Выбрать главу

Урки — народ энергичный и сообразительный, если ещё не успели стать доходягами. Информация у них поставлена отменно, и они всегда знают всё, что делается в лагере.

Они не мешкая разобрали перегородку, и в темноте и давке начался невиданный грабёж.

Тащили и отнимали не только чемоданы и мешки — раздевали догола и избивали сопротивляющихся.

Крики, вопли, призывы начальства и конвоя, грохот, мат сотрясали не только барак, а и весь небольшой клочок земли, который назывался лагпунктом… Но ни один конвоир не приблизился к бараку, ни одного выстрела, хотя бы в небо, для острастки не раздалось с вышек…

Это никого не касалось.

На нашем лагпункте не было ни одного дерева или даже самого сухого и пыльного куста. Только несколько деревянных бараков, а за ними ямы от выкорчеванных когда-то здесь росших деревьев.

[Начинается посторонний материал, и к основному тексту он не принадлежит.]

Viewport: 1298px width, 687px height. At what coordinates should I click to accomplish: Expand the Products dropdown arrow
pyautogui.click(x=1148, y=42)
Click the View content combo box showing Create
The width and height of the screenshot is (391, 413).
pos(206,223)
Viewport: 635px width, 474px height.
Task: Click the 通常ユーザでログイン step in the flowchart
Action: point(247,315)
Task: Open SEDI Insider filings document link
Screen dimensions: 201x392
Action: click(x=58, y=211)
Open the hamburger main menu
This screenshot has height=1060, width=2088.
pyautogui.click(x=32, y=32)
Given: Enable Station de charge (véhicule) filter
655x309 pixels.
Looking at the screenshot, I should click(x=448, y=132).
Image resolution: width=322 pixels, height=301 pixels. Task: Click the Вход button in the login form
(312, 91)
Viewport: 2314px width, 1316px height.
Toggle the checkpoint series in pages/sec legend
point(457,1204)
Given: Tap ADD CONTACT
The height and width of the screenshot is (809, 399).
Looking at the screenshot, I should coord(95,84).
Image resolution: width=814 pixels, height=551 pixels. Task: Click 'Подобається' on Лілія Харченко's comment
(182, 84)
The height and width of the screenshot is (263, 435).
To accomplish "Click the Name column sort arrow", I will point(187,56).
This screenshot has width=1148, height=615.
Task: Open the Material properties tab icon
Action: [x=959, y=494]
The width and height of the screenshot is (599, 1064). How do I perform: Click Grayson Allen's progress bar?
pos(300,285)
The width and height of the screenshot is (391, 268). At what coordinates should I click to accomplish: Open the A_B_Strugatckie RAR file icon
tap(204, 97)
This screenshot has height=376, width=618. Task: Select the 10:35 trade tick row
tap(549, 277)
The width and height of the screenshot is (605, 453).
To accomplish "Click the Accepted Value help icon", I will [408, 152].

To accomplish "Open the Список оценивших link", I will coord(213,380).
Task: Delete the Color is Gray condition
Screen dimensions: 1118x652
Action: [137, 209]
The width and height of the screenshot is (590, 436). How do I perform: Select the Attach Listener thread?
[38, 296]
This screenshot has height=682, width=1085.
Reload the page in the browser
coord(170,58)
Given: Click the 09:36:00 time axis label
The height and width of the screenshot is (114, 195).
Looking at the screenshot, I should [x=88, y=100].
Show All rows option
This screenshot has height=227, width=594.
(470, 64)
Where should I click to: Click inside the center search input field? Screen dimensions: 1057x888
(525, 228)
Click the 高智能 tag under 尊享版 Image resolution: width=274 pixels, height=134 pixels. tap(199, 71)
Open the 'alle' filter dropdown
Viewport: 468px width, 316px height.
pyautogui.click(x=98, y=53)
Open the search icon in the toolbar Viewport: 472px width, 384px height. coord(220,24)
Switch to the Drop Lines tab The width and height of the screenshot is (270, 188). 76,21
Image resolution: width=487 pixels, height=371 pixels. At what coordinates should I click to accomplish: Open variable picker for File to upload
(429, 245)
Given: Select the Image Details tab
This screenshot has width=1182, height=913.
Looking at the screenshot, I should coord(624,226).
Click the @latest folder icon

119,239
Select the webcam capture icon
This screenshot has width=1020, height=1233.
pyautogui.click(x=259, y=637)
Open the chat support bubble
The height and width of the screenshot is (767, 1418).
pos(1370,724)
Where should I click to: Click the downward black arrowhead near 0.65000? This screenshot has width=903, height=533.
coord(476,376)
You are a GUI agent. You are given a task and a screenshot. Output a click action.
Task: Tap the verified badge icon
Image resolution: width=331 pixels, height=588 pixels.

По вечерам, в короткое время от ужина (он же — обед) до отбоя, вокруг каждой ямы собиралась своя компания. И даже урки не занимали «чужой» ямы…

Когда мы приплетались с лесоповала (другой работы здесь вообще не было), уже пережив параксизмы голода, с равнодушно сосущей тупой болью под ложечкой, наша компания занимала свою яму, а я с ведром и пятью-шестью талончиками отправлялась за «обедом».

Дело в том, что женщинам все же наливали погуще, а иногда вплескивали в ведро лишний черпак.

Меню не было разнообразным — почти всё лето варили «затируху» на «бульоне» из толчёных сухих костей — этот порошок плавал в супе вроде нерастворимого гравия.

Это было и «первое» и «второе» — да ещё и без соли. Но привыкнуть, очевидно, можно ко всему.

Я приносила ведро и разливала варево по мискам. Ели медленно и молча, потому что, когда начинали есть, притаившийся было голод снова оживал и начинал бушевать в наших желудках. И когда в молчании только кляцали о миски наши железные ложки, откуда-то, как из-под земли, появлялись крысы…

Они рассаживались полукругом возле ямы и как зачарованные не отрывали от нас своих блестящих и жадных глаз.

Через короткое время, как по команде, вдруг они делали короткий бросок вперед, и снова замирали. Ещё шаг — и опять, как статуи… Ещё бросок…

Но тут кто-нибудь из нас не выдерживал и принимался звенеть ложкой о край миски: — Брысь вы, окаянные!

Крысы неохотно отодвигались задом, потом снова начиналось медленное наступление.

Чтобы прогнать их совсем, надо было встать, затопать ногами, или запустить в них чем-нибудь.

Удивительно, чем питались эти жирные, мерзкие твари там, где люди умирали с голоду?!..

В «урочьих» ямах горели маленькие кострики и на них, в жестяных манерках булькало варево — варились крысы. Говорили, что они были вкусные и нежные, вроде крольчатины.

Когда мы стали «своими» и завели знакомство с некоторыми из урок, мне не раз предлагали отведать белого и аппетитного на вид крысиного мяса — такой кругленький и аккуратный окорочок. Но стоило вспомнить, как эти пёстро-рыжие, тяжелые твари с омерзительными голыми длинными хвостами, одна за другой шныряют в уборной, скатывыясь вниз по стенам, нахально снуют по стульчаку, прямо по ногам — и отвратительная спазма перехватывала горло… Не могу! К чертям!

В нашей компании оказался, кроме новых знакомых, и мой Пиндушский сдаточный капитан — тот самый Евгений Андреевич, который приветствовал меня гудками с залива Онежского озера, с которым мы так недавно — всего лишь в прошлое лето — «элегантно» обедали в Пиндушской столовой, как отметил кто-то из инженеров конструкторского бюро Пиндушского лагпункта.

Но Боже мой, как же он выглядел теперь!?..

Когда мы (наш этап) прибыли на Водораздел, и я встретилась с ним — в первые минуты я его просто не узнала. А ведь он прибыл сюда всего лишь месяца за полтора до нас!..

Он исхудал до неузнаваемости. Вместо белоснежного кителя — засаленная телогрейка «двадцатого» срока; вместо капитанской фуражки — какая-то крохотная клоунская шапчонка, и огромные стоптанные «шанхаи» на босых ногах…

Единственное, что осталось — по-прежнему, он даже здесь умудрялся как-то и чем-то бриться. И красивое длинное лицо его, с глубоко сидящими печальными глазами, было по-прежнему аристократично.

И так же почтительно и нежно он целовал мне руку при встрече поутру, и так же галантно говорил мне комплименты…

С Андреем Быховским они быстро подружились, несмотря на значительную разницу лет. Ему, как говорил Евгений Андреевич, имея в виду моё увлечение Андреем — он «грустно завидовал», что ничуть их дружбы не омрачало.